DOCUMENT SEGMENT →

>> Start

Sometime ago, I was on Pinterest and came across some fabulous image that I pinned. I must have then followed the image to its home where I found Suzonne Stirling’s delightful blog, Urban Comfort. Suzonne is a professional magazine stylist with an amazing ability to work on multiple holiday decoration projects simultaneously at the wrong times of the year. She’s an author of two sweet little baby room inspiration books, a New Orleanian, a wife, a mama, and has a passion for creating unique cocktails, baking,  recreating antiques, and throwing herself head-first into her current challenge which usually ends up better than she’d imagined. She lives a passionately creative life.

plaster dipped flowers from Urban Comfort via

I’ve been subscribed to her beautiful and simple blog for some time, gawking at the pictures she takes and magazine spreads she creates for a living. She is a consummate professional, painstakingly detail oriented, and all of her pictures and DIYs are thorough. I’ve lifted these pictures from some of my favorite posts/projects. Easter eggs with fabric patterns, The vellum moths on the candle sticks with industrial light bulbs, the mirror with plaster of Paris dipped flowers, and the pictures she took stalking around the French Quarter at nighttime with her friend Tristan.

>> End

DATA RECORDS →
>> Start

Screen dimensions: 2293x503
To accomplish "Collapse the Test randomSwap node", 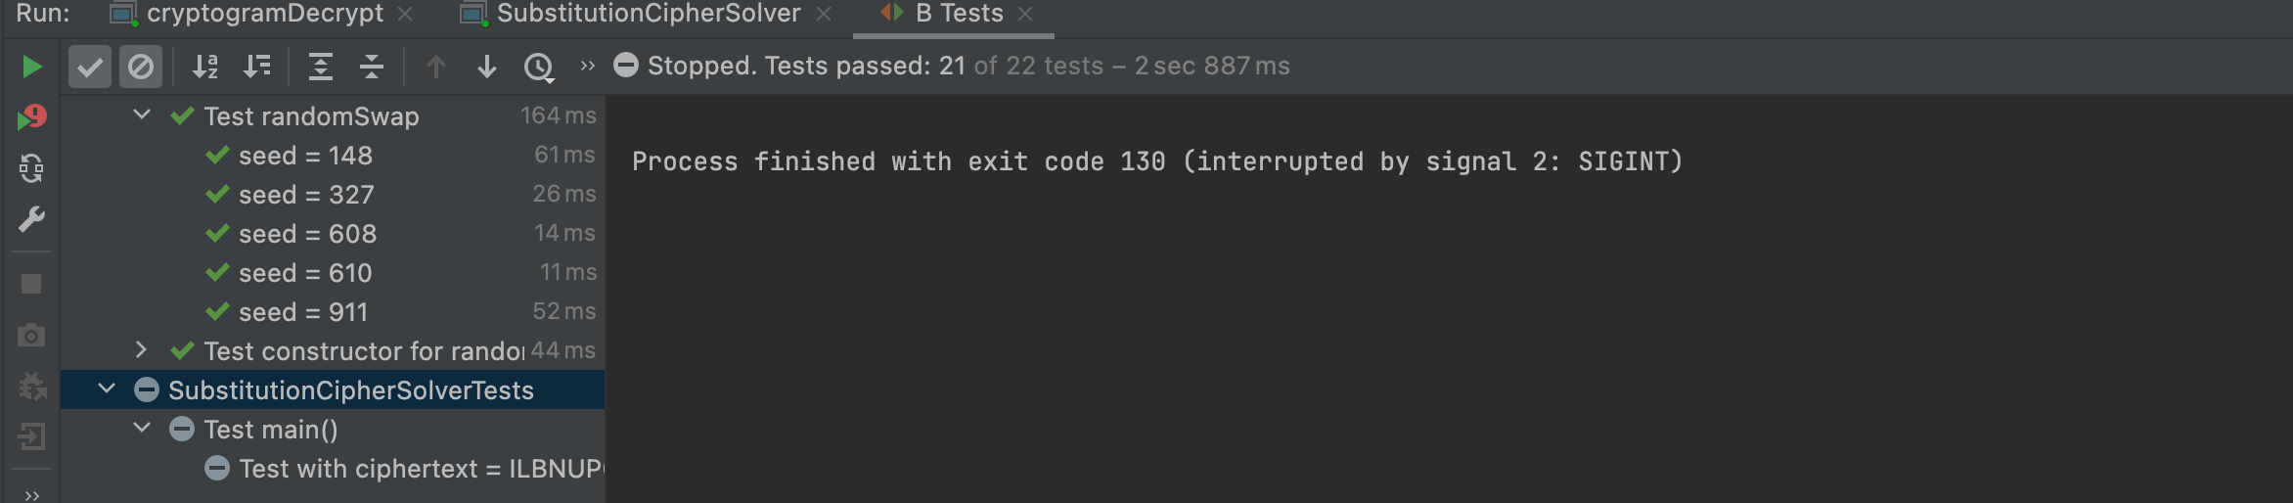I will click(x=142, y=115).
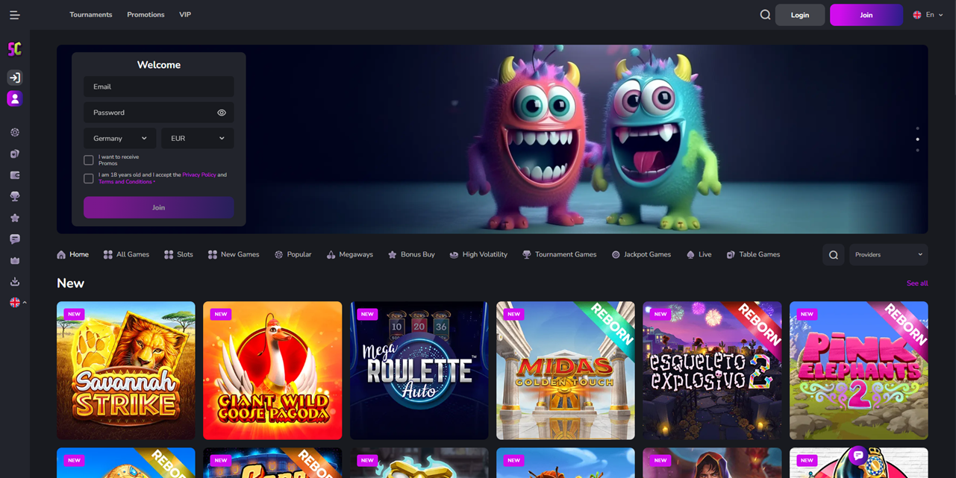Open the chat bubble icon in the sidebar

click(14, 239)
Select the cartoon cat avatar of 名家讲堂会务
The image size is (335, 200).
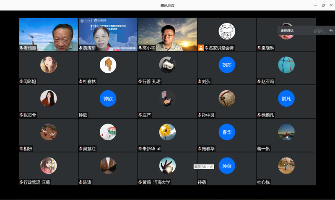click(x=227, y=31)
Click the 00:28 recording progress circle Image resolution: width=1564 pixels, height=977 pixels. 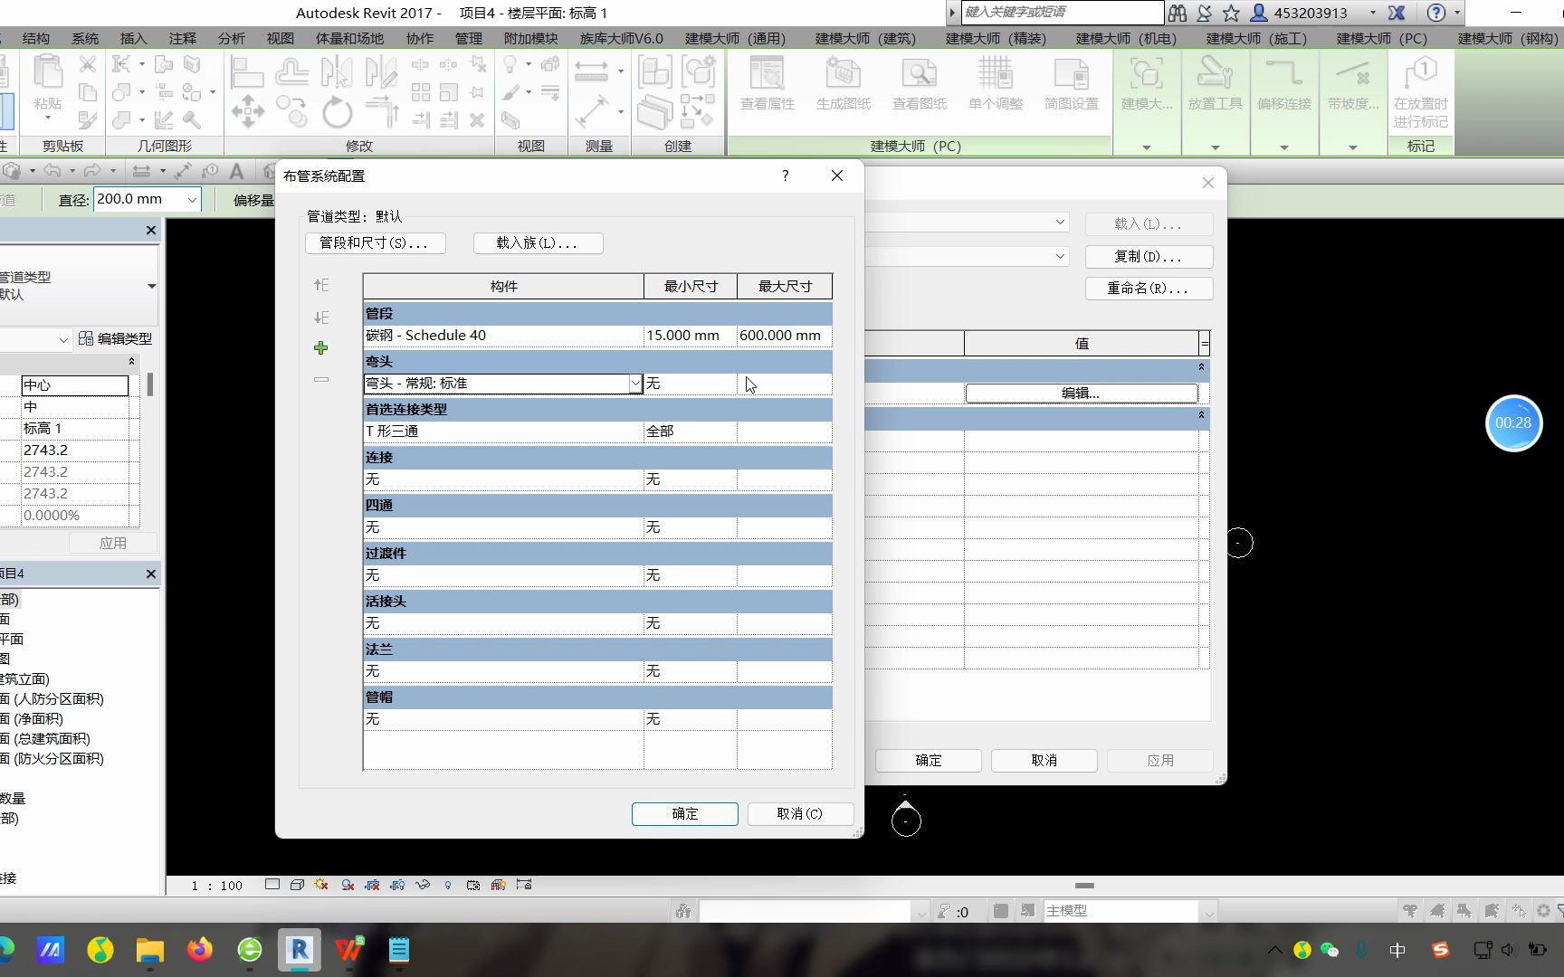1513,423
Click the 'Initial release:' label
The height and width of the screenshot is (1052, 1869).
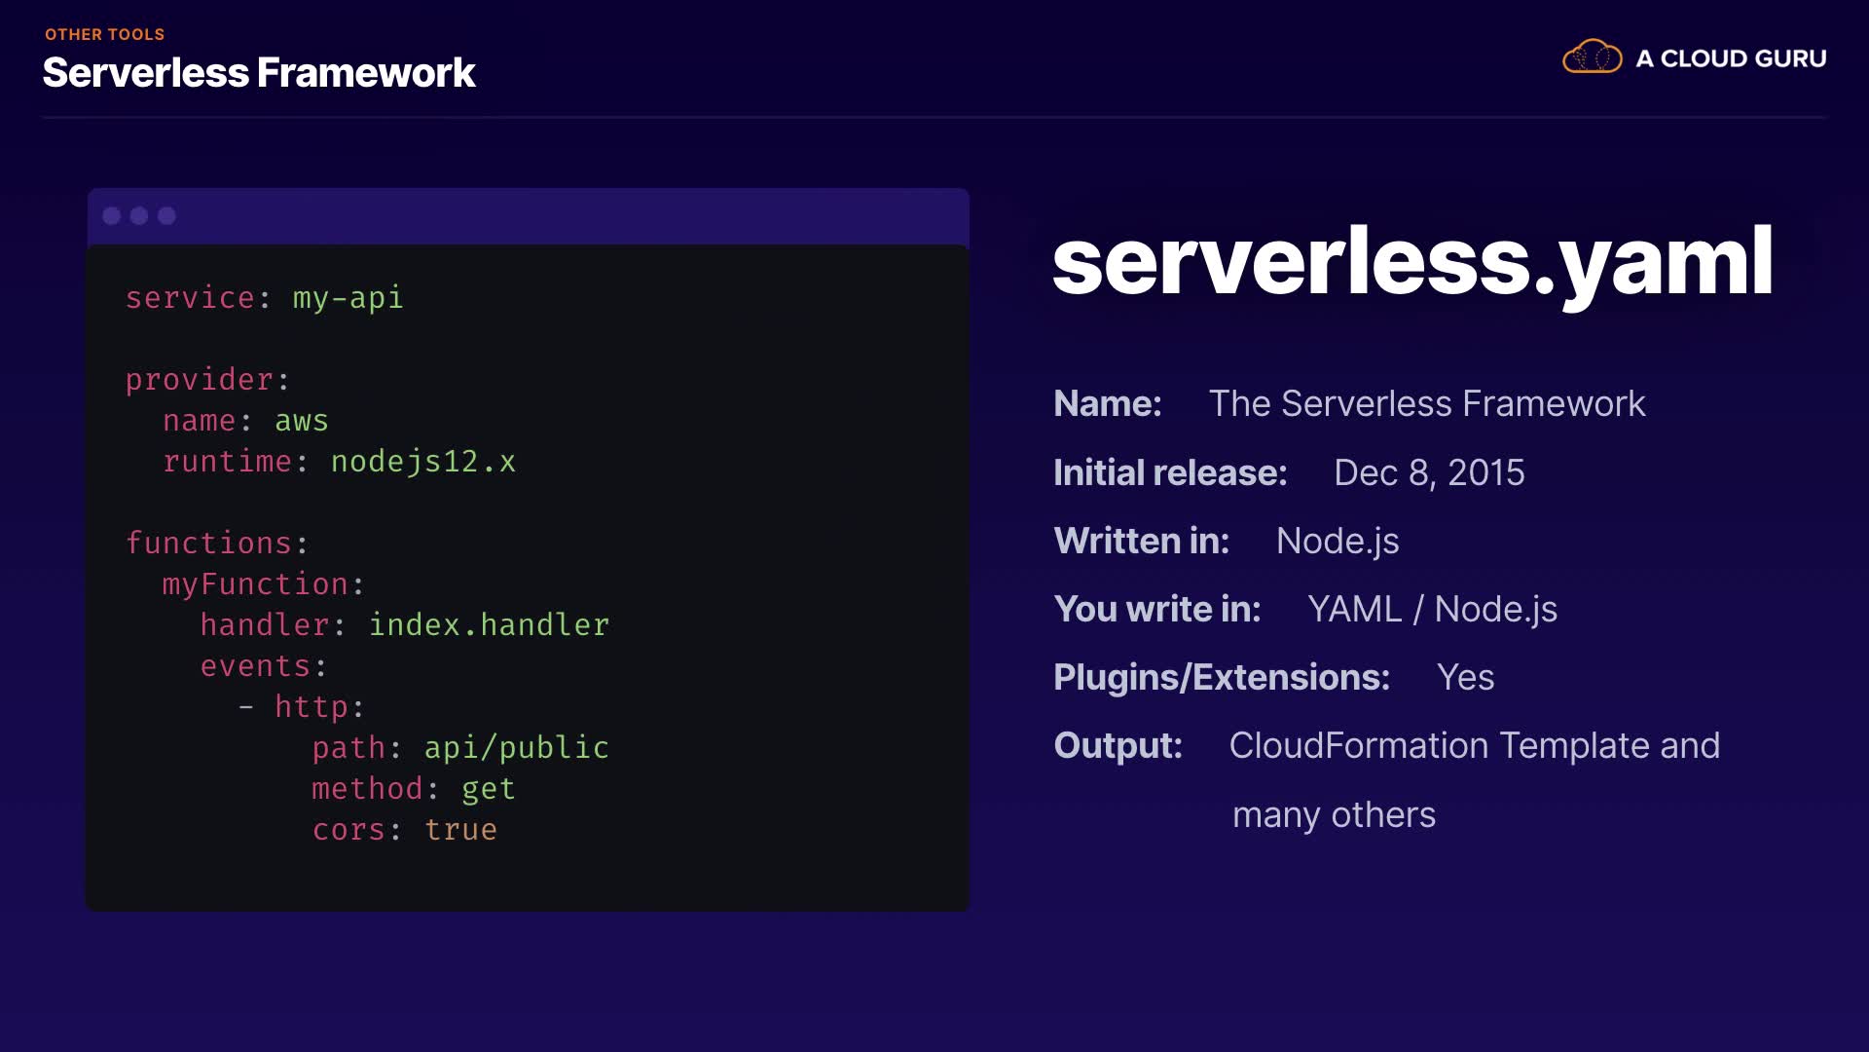(x=1170, y=473)
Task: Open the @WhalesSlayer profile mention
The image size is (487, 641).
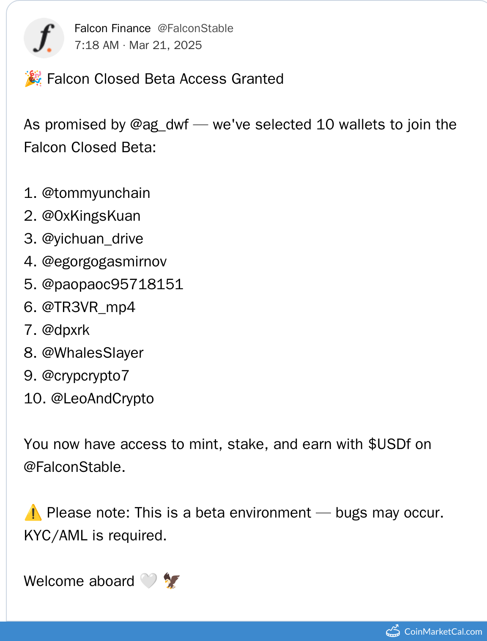Action: click(x=93, y=353)
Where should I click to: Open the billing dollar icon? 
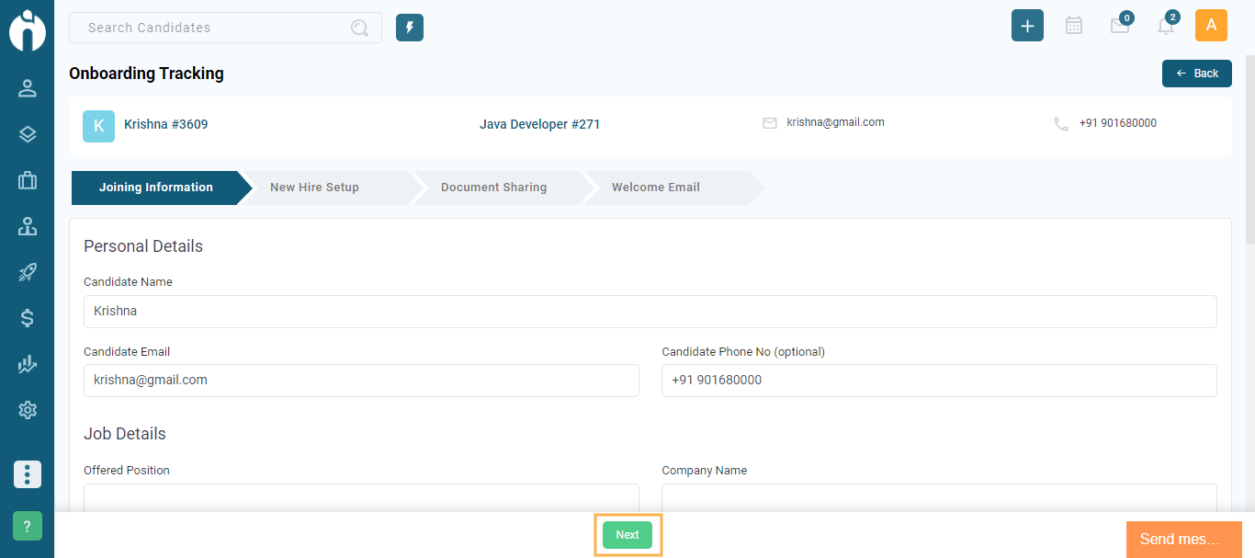point(28,318)
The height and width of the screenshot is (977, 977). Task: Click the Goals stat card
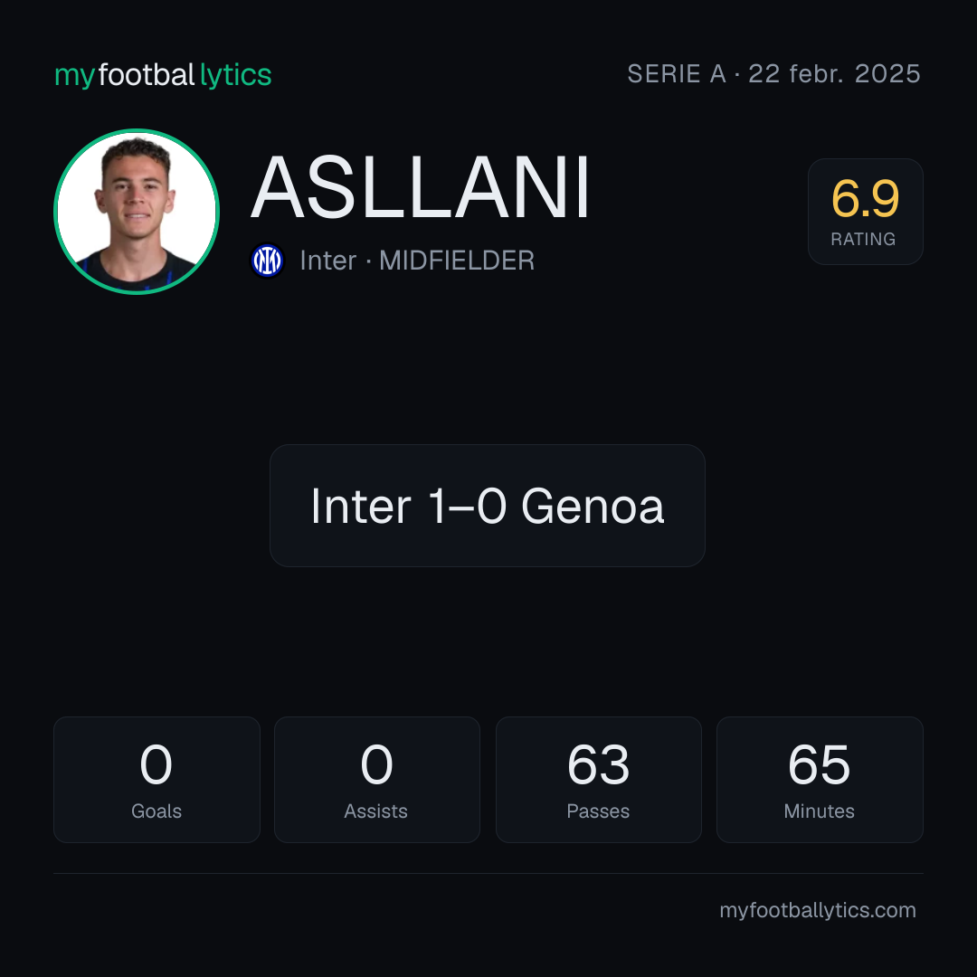[x=157, y=780]
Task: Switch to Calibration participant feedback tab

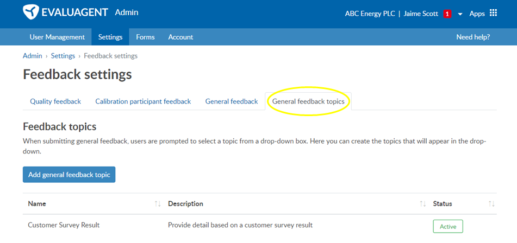Action: click(143, 101)
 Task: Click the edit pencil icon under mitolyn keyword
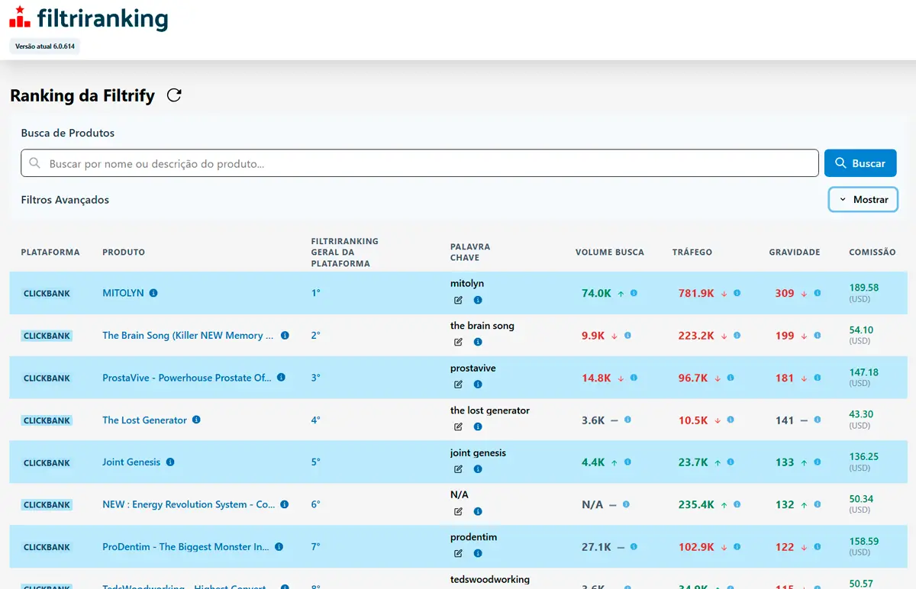457,301
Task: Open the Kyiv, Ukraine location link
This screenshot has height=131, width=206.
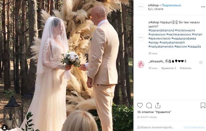Action: point(155,9)
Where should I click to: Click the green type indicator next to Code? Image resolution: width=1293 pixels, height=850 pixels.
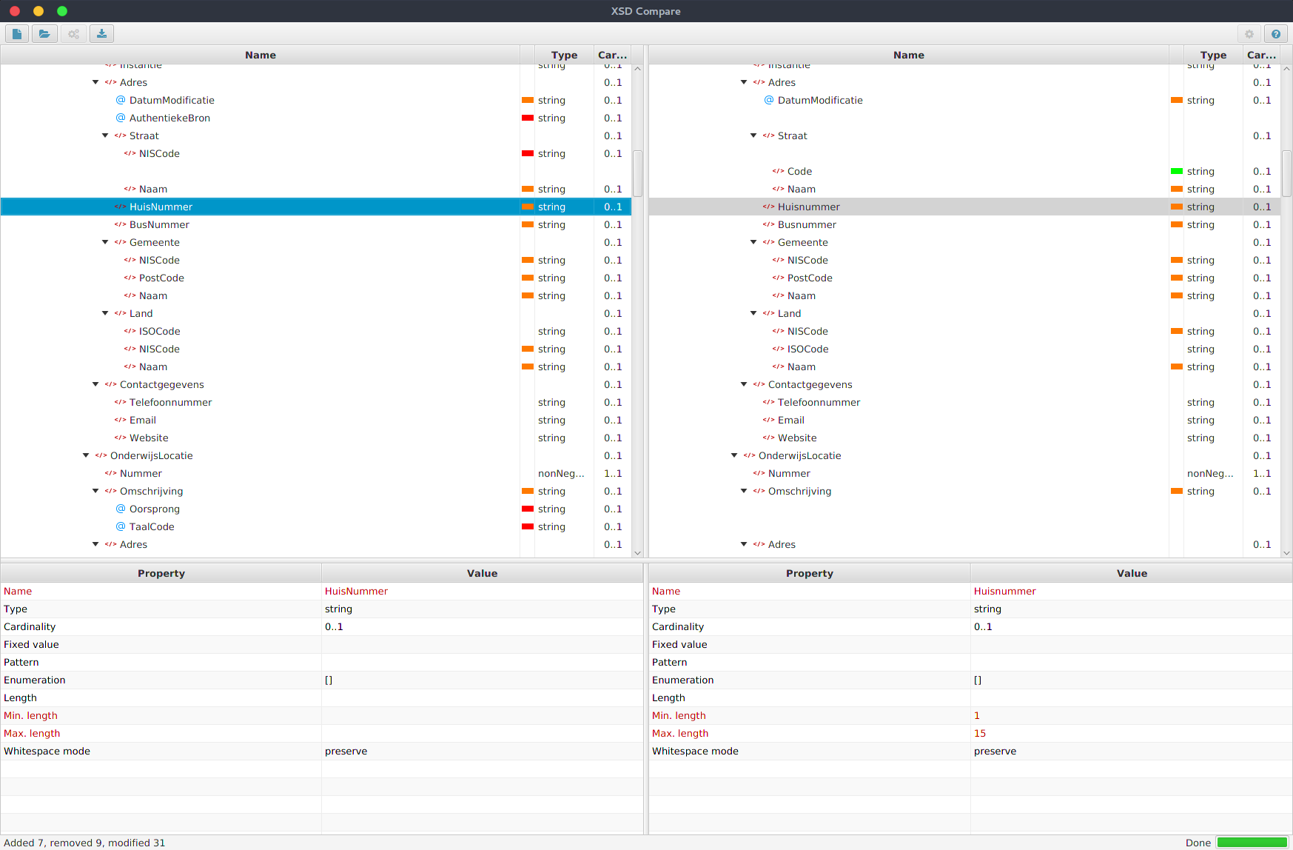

>> End

TASKS TO CARRY OUT →
1. Answer these about the blog post about Suzonne Stirling:
(a) What is the name of her blog?
(b) How many baby room inspiration books has she written?
(c) Who was with her when she took pictures around the French Quarter at nighttime?
2. In the entries, swap "screenshot" for "capture", starting with the line containing "Click the 'Initial release:' label" and going on through the end of the entries. Leave the pictures out.
The entries have nothing to do with the blog post about Suzonne Stirling.

PER-TASK OUTPUTS →
1.
(a) Urban Comfort
(b) Two
(c) Her friend Tristan

2.
Click the 'Initial release:' label
The height and width of the capture is (1052, 1869).
(x=1170, y=473)
Task: Open the @WhalesSlayer profile mention
The image size is (487, 641).
Action: click(x=93, y=353)
Where should I click to: Open the billing dollar icon? 
point(28,318)
The height and width of the capture is (977, 977). Task: Click the Goals stat card
[x=157, y=780]
Task: Switch to Calibration participant feedback tab

Action: click(143, 101)
 Task: Click the edit pencil icon under mitolyn keyword
457,301
Task: Open the Kyiv, Ukraine location link
This capture has height=131, width=206.
Action: point(155,9)
Where should I click to: Click the green type indicator next to Code? Image resolution: width=1293 pixels, height=850 pixels.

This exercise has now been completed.